RDF2vec was developed by Petar Ristoski as a key contribution of his PhD thesis Exploiting Semantic Web Knowledge Graphs in Data Mining [Ristoski, 2019], which he defended in January 2018 at the Data and Web Science Group at the University of Mannheim, supervised by Heiko Paulheim. In 2019, he was awarded the SWSA Distinguished Dissertation Award for this outstanding contribution to the field.
RDF2vec was inspired by the word2vec approach [Mikolov et al., 2013] for representing words in a numeric vector space. word2vec takes as input a set of sentences, and trains a neural network using one of the two following variants: predict a word given its context words (continuous bag of words, or CBOW), or to predict the context words given a word (skip gram, or SG):
This approach can be applied to RDF graphs as well. In the original version presented at ISWC 2016 [Ristoski and Paulheim, 2016], random walks on the RDF graph are used to create sequences of RDF nodes, which are then used as input for the word2vec algorithm:
It has been shown that such a representation can be utilized in many application scenarios, such as using knowledge graphs as background knowledge in data mining tasks, or for building content-based recommender systems [Ristoski et al., 2019].

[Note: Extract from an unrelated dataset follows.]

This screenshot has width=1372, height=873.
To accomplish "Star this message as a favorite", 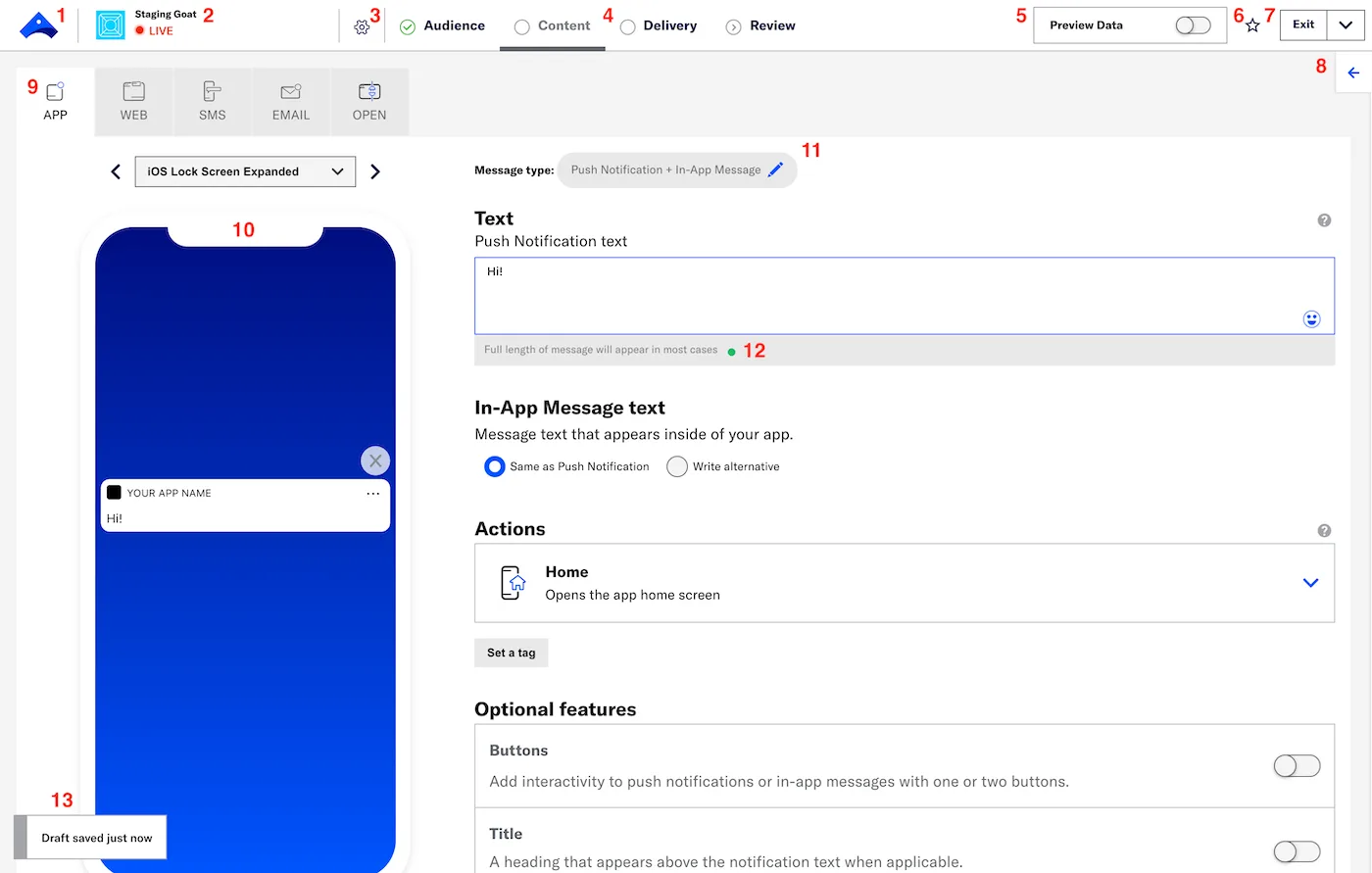I will (x=1251, y=25).
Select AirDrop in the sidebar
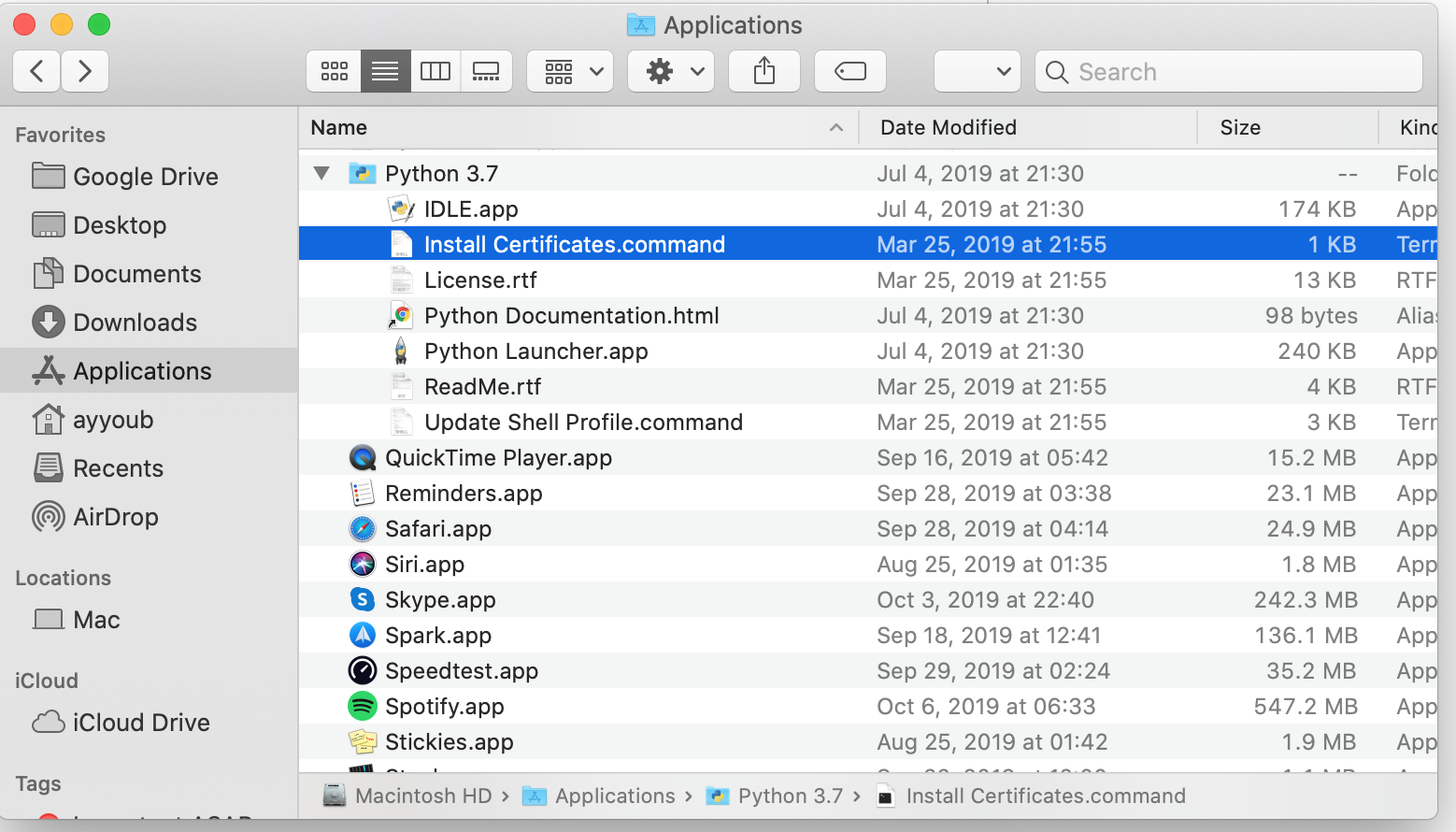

Consider the following example graph:
From this graph, a set of random walks that could be extracted may look as follows:
Hamburg -> country -> Germany -> leader -> Angela_Merkel Germany -> leader -> Angela_Merkel -> birthPlace -> Hamburg Hamburg -> leader -> Peter_Tschentscher -> residence -> Hamburg
For those random walks, we consider each element (i.e., an entity or a predicate) as a word when running word2vec. As a result, we obtain vectors for eall entities (and all predicates) in the graph.
The resulting vectors have similar properties as word2vec embeddings. In particular, similar entities are closer in the vector space than dissimilar ones (see [Hubert et al., 2024]), which makes those representations ideal for learning patterns about those entities. Typically, cosine similarity is used as a similarity metric to identify related entities, however, some works report better results when using Euclidean distance or Laplacian kernel. [Bakshizadeh et al., 2024]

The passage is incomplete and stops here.